In a step backward for women’s health, the EEOC’s rationale was challenged by the U.S. Court of Appeals for the Eight Circuit in its March 15, 2007 decision In re Union Pacific Railroad Employment Practices Litigation v. Standridge. The court ruled two to one that it is not discrimination within the meaning of Title VII for an employer health plan to exclude coverage for prescription contraception, even if it covers other preventive prescription drugs and devices (Funk, 2007; In re Union Pacific Railroad Employment Practices Litigation v. Standridge, 2007; Lewin, 2007).
Contraception is basic health care for women, and a critical contributor to improved maternal and child health.
- Ready access to contraceptive-related health services increases the likelihood that the estimated 19 million Americans who contract STIs each year will be diagnosed and treated (Weinstock et al., 2004).
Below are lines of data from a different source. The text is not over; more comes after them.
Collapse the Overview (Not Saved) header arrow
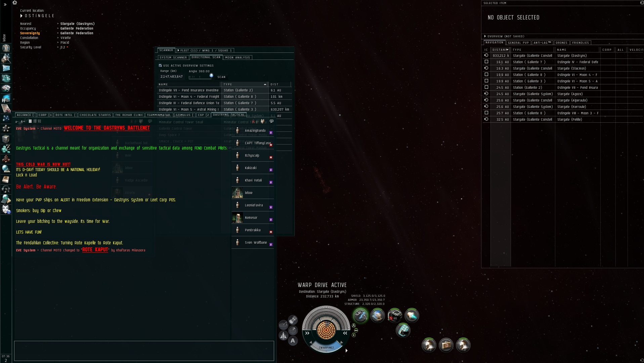 click(x=485, y=36)
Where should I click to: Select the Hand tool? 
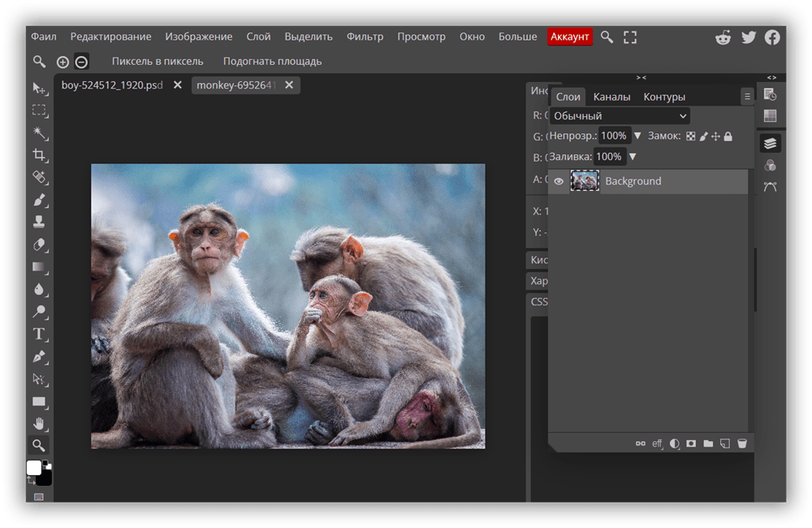click(39, 423)
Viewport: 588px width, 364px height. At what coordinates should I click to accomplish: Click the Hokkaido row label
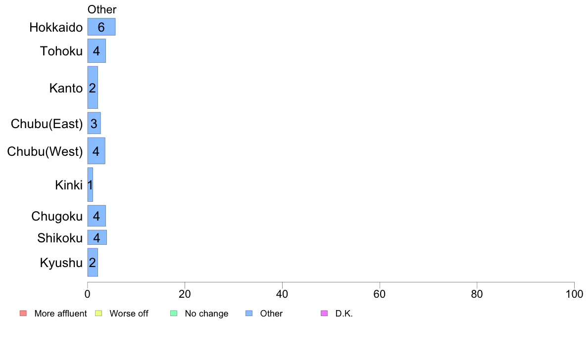click(56, 27)
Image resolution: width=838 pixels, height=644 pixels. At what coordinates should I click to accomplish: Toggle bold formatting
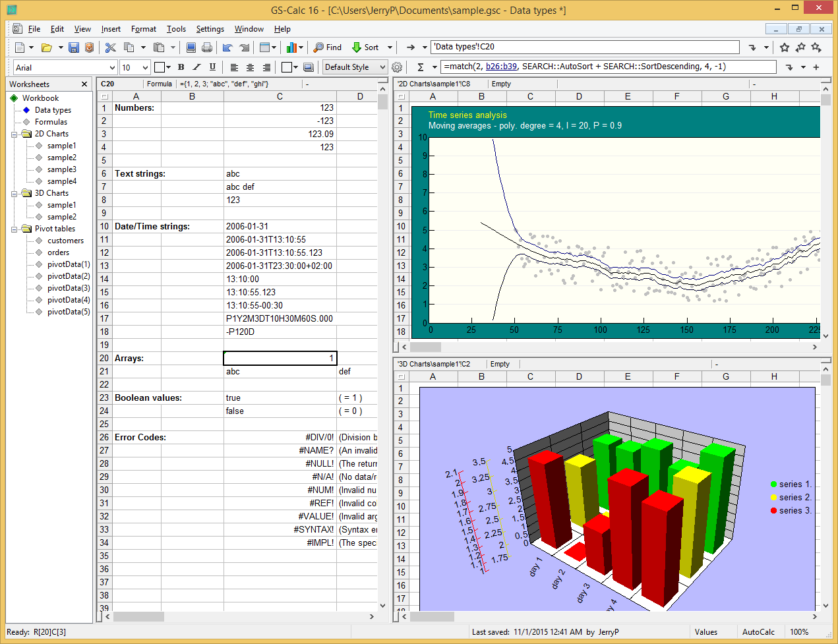pos(181,67)
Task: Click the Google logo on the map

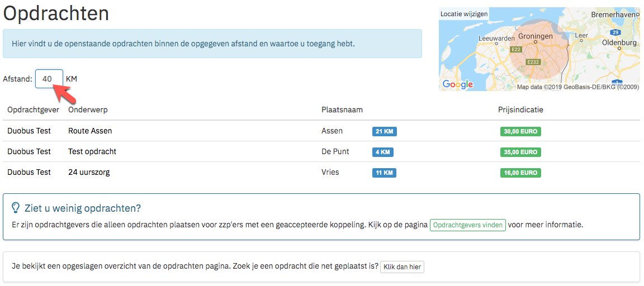Action: [x=457, y=84]
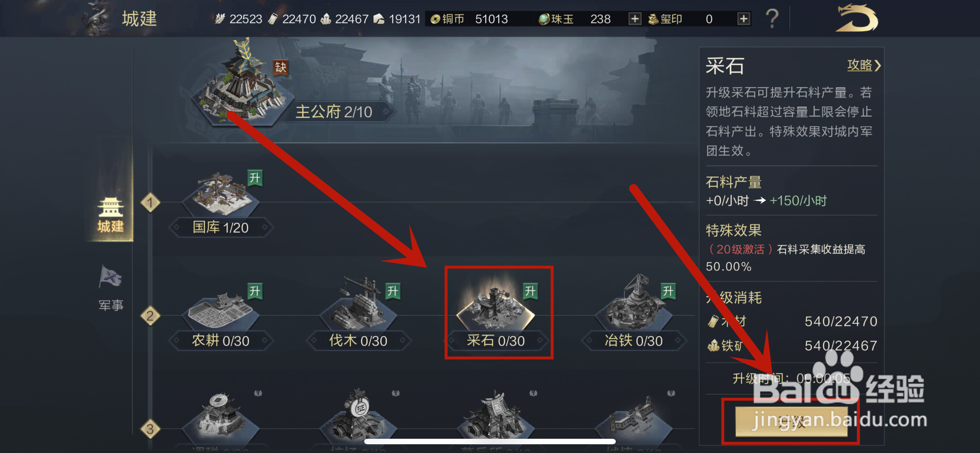
Task: Click the gold upgrade button
Action: click(x=791, y=422)
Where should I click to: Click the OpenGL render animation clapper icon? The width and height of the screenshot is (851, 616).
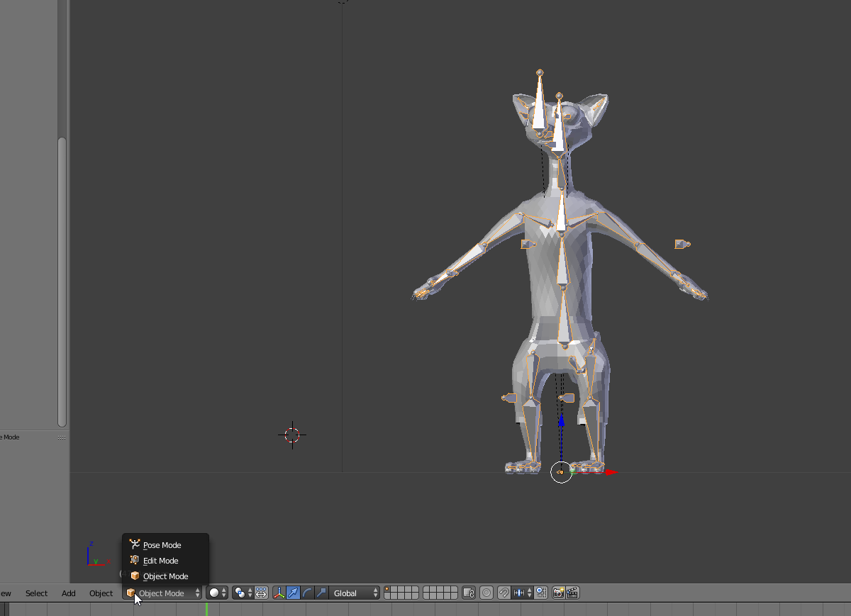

- As they help women avoid unplanned pregnancies, contraceptive services help women plan pregnancies. A study of 45,000 women suggests that women who used family planning services in the two years before conception were more likely than women who had not used such services to receive early and adequate prenatal care (Jamieson & Buescher, 1992).
- The National Commission to Prevent Infant Mortality estimated that 10 percent of infant deaths could be prevented if all pregnancies were planned — in 2003 alone, nearly 3,000 infant lives could have been saved (HHS, 2005; NCPIM, 1990).
The costs associated with contraceptive coverage are minimal, while the potential savings are great.
- Cost analyses have shown that if health insurance policies that do not currently provide contraceptive coverage were to include coverage for these contraceptive supplies, costs to employers would be minimal — as little as $1.43 per employee per month (Darroch, 1998). Costs would be less for plans that currently cover one or more contraceptive method.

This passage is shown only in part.